■ YOUR ASSIGNMENT
When a line in the data below includes "checkbox", pick it out and copy it.

■ EXTRACTED INFORMATION
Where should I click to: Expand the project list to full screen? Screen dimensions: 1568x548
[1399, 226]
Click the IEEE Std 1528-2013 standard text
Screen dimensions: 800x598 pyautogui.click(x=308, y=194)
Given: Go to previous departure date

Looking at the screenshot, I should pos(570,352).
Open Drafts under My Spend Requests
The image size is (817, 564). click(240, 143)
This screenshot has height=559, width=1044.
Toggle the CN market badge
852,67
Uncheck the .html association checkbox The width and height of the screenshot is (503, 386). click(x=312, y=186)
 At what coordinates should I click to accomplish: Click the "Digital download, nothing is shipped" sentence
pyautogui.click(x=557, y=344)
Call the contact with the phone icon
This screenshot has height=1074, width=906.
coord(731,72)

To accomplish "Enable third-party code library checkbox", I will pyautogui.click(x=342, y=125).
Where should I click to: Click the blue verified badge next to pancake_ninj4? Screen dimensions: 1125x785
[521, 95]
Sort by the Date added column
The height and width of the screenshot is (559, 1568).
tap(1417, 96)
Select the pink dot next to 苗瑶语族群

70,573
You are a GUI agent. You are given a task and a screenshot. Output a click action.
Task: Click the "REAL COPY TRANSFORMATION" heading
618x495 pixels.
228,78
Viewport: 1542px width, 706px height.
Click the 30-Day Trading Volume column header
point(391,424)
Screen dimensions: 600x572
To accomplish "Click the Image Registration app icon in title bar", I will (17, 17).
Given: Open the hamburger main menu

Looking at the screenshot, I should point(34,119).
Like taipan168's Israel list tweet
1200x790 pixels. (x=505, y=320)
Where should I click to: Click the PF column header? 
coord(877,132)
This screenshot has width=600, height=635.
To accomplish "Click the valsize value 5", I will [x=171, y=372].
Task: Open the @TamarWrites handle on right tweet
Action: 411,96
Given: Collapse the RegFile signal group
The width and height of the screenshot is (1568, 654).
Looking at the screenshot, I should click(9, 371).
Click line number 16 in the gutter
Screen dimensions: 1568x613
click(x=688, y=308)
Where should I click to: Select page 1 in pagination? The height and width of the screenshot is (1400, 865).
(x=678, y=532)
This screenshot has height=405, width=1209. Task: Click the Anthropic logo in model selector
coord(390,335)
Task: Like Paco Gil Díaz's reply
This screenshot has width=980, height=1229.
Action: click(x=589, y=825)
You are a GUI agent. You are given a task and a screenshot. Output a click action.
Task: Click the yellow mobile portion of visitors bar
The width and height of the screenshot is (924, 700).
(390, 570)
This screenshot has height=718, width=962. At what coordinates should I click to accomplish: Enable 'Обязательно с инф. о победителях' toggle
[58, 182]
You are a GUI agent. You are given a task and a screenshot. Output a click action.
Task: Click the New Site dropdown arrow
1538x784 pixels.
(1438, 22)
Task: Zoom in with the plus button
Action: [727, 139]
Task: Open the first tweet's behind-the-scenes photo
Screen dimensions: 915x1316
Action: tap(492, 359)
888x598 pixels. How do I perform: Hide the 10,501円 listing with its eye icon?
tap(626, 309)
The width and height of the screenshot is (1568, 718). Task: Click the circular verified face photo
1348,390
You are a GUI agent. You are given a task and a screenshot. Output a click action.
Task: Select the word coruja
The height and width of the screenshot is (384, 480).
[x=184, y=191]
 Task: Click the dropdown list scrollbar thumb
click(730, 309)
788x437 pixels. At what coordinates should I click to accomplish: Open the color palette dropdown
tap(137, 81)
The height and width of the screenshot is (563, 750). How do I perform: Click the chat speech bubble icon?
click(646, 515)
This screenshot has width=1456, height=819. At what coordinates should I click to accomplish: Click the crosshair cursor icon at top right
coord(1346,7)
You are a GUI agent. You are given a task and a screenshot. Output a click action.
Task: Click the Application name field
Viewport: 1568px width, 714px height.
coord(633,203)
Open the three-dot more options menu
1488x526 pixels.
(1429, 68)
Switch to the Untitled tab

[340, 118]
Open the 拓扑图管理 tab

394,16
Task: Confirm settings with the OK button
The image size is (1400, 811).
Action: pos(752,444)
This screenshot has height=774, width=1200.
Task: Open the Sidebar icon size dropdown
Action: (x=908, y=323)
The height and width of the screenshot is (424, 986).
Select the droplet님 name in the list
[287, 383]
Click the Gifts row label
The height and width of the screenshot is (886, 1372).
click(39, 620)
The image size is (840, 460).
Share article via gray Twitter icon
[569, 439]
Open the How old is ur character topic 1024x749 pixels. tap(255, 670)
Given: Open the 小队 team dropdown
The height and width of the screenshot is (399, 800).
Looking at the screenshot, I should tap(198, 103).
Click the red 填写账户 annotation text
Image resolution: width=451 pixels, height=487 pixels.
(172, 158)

■ REPLY
Uncheck the .html association checkbox The width and height of the screenshot is (503, 386). click(x=312, y=186)
To accomplish "Enable third-party code library checkbox", I will pyautogui.click(x=342, y=125).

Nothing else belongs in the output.